Extract every line of the records below and reproduce each one word for word, keeping their order.

* START *

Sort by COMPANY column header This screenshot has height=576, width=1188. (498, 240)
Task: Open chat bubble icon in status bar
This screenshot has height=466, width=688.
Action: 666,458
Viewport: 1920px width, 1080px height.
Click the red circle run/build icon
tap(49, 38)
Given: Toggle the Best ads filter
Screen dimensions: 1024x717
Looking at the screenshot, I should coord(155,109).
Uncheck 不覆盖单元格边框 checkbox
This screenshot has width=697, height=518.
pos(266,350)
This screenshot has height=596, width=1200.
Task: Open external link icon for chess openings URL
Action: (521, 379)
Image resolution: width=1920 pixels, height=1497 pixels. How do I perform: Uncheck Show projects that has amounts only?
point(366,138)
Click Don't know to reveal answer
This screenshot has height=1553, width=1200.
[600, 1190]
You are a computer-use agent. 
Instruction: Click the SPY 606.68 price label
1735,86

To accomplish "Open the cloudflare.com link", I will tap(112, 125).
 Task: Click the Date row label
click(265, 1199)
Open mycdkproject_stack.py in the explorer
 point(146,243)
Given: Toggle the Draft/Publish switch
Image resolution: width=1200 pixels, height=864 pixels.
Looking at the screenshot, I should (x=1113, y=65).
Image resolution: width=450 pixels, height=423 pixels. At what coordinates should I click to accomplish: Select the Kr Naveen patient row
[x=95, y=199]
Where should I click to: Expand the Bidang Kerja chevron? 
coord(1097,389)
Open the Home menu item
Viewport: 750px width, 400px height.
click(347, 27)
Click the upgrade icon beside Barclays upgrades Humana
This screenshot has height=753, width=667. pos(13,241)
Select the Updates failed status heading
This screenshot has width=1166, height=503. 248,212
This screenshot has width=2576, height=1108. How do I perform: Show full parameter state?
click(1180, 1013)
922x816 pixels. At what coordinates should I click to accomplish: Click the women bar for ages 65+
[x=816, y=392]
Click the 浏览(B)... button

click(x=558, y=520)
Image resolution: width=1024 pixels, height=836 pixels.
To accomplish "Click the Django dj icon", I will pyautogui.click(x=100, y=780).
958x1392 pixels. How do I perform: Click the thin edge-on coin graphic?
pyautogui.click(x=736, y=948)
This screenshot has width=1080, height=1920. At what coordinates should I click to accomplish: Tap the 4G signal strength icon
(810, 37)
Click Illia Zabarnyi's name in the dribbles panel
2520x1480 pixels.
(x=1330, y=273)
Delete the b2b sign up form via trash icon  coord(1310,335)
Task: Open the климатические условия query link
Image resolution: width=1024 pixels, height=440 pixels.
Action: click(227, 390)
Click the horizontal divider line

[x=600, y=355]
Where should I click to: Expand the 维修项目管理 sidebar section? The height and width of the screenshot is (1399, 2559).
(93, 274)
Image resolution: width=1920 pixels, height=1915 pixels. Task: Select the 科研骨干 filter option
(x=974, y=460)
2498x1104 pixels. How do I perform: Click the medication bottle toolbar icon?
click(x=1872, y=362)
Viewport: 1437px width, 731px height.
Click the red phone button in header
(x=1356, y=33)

* END *

Solution for this problem:
Sort by COMPANY column header This screenshot has height=576, width=1188. (498, 240)
Task: Open chat bubble icon in status bar
This screenshot has height=466, width=688.
Action: 666,458
Viewport: 1920px width, 1080px height.
Click the red circle run/build icon
tap(49, 38)
Given: Toggle the Best ads filter
Screen dimensions: 1024x717
Looking at the screenshot, I should coord(155,109).
Uncheck 不覆盖单元格边框 checkbox
This screenshot has width=697, height=518.
pos(266,350)
This screenshot has height=596, width=1200.
Task: Open external link icon for chess openings URL
Action: (521, 379)
Image resolution: width=1920 pixels, height=1497 pixels. How do I perform: Uncheck Show projects that has amounts only?
point(366,138)
Click Don't know to reveal answer
This screenshot has height=1553, width=1200.
[600, 1190]
You are a computer-use agent. 
Instruction: Click the SPY 606.68 price label
1735,86

To accomplish "Open the cloudflare.com link", I will tap(112, 125).
 Task: Click the Date row label
click(265, 1199)
Open mycdkproject_stack.py in the explorer
 point(146,243)
Given: Toggle the Draft/Publish switch
Image resolution: width=1200 pixels, height=864 pixels.
Looking at the screenshot, I should (x=1113, y=65).
Image resolution: width=450 pixels, height=423 pixels. At what coordinates should I click to accomplish: Select the Kr Naveen patient row
[x=95, y=199]
Where should I click to: Expand the Bidang Kerja chevron? 
coord(1097,389)
Open the Home menu item
Viewport: 750px width, 400px height.
click(347, 27)
Click the upgrade icon beside Barclays upgrades Humana
This screenshot has height=753, width=667. pos(13,241)
Select the Updates failed status heading
This screenshot has width=1166, height=503. 248,212
This screenshot has width=2576, height=1108. How do I perform: Show full parameter state?
click(1180, 1013)
922x816 pixels. At what coordinates should I click to accomplish: Click the women bar for ages 65+
[x=816, y=392]
Click the 浏览(B)... button

click(x=558, y=520)
Image resolution: width=1024 pixels, height=836 pixels.
To accomplish "Click the Django dj icon", I will pyautogui.click(x=100, y=780).
958x1392 pixels. How do I perform: Click the thin edge-on coin graphic?
pyautogui.click(x=736, y=948)
This screenshot has width=1080, height=1920. At what coordinates should I click to accomplish: Tap the 4G signal strength icon
(810, 37)
Click Illia Zabarnyi's name in the dribbles panel
2520x1480 pixels.
(x=1330, y=273)
Delete the b2b sign up form via trash icon  coord(1310,335)
Task: Open the климатические условия query link
Image resolution: width=1024 pixels, height=440 pixels.
Action: click(227, 390)
Click the horizontal divider line

[x=600, y=355]
Where should I click to: Expand the 维修项目管理 sidebar section? The height and width of the screenshot is (1399, 2559).
(93, 274)
Image resolution: width=1920 pixels, height=1915 pixels. Task: Select the 科研骨干 filter option
(x=974, y=460)
2498x1104 pixels. How do I perform: Click the medication bottle toolbar icon?
click(x=1872, y=362)
Viewport: 1437px width, 731px height.
Click the red phone button in header
(x=1356, y=33)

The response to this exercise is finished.